→ **Your goal**
What number of lines in the data below contain the string "computer"? Answer with that number alone.

'''

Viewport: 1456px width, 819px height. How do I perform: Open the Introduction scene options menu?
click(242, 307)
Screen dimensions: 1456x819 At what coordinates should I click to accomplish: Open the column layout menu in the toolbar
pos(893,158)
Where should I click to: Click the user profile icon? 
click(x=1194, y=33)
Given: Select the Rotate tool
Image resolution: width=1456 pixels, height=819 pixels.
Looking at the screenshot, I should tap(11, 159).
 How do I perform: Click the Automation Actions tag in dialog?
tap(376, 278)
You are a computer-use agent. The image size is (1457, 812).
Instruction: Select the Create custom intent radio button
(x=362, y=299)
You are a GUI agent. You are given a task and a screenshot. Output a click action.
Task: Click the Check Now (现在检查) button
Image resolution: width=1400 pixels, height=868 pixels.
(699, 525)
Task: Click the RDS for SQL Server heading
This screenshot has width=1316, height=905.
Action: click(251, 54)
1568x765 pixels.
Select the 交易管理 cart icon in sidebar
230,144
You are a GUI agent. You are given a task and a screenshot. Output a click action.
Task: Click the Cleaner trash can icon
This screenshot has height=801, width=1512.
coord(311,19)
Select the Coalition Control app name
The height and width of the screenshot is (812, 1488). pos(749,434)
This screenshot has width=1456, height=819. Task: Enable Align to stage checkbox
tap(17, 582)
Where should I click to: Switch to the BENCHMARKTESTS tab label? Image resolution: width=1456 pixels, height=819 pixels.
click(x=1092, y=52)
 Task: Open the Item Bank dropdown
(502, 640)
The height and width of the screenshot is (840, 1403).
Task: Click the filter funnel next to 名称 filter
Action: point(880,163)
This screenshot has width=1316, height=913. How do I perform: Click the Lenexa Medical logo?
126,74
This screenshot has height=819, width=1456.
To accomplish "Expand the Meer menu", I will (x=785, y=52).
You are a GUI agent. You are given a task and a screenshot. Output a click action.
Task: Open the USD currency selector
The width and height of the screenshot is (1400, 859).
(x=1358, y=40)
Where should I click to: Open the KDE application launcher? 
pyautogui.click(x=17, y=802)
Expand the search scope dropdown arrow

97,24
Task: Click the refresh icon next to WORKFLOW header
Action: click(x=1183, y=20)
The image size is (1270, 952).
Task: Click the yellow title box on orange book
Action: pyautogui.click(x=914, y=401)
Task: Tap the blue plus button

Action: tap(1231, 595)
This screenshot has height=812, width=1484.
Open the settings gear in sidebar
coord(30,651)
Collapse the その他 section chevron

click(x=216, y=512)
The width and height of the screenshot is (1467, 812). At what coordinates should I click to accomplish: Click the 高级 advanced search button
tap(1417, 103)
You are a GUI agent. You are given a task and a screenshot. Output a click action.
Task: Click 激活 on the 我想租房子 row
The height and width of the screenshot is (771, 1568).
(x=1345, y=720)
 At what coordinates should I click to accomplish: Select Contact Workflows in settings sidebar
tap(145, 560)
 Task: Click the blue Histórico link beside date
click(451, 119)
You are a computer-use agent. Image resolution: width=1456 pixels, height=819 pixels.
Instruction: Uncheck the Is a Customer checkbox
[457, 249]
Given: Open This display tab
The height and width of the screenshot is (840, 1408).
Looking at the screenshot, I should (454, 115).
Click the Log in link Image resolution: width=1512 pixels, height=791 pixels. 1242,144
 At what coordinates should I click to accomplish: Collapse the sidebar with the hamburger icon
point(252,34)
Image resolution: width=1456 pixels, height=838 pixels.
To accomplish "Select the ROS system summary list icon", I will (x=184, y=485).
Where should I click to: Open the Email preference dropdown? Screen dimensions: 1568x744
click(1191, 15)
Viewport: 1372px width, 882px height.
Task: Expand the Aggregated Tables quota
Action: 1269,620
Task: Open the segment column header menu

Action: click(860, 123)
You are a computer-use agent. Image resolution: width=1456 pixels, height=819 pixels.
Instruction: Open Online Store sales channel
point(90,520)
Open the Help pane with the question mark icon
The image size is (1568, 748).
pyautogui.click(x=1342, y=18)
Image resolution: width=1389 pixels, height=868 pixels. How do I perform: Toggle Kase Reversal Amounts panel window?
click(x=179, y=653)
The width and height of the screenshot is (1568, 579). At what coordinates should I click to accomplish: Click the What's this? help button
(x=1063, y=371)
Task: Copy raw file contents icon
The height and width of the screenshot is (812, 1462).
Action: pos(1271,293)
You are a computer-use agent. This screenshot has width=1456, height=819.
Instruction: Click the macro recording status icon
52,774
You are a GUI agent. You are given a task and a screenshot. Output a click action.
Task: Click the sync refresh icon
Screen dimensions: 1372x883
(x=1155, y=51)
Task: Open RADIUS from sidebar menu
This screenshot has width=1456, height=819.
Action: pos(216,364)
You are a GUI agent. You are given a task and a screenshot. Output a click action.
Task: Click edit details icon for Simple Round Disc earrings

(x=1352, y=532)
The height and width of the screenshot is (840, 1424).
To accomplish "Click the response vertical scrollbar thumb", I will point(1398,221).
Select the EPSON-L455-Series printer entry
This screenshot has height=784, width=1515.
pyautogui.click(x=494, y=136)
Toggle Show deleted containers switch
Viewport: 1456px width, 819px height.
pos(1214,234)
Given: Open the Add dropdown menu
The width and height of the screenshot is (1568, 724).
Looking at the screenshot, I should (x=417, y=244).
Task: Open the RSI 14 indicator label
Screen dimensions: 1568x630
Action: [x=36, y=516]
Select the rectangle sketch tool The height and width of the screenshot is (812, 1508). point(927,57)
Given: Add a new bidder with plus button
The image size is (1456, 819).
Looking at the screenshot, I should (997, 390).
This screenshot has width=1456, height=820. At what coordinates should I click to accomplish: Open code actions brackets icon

'''

→ **Expected output**
4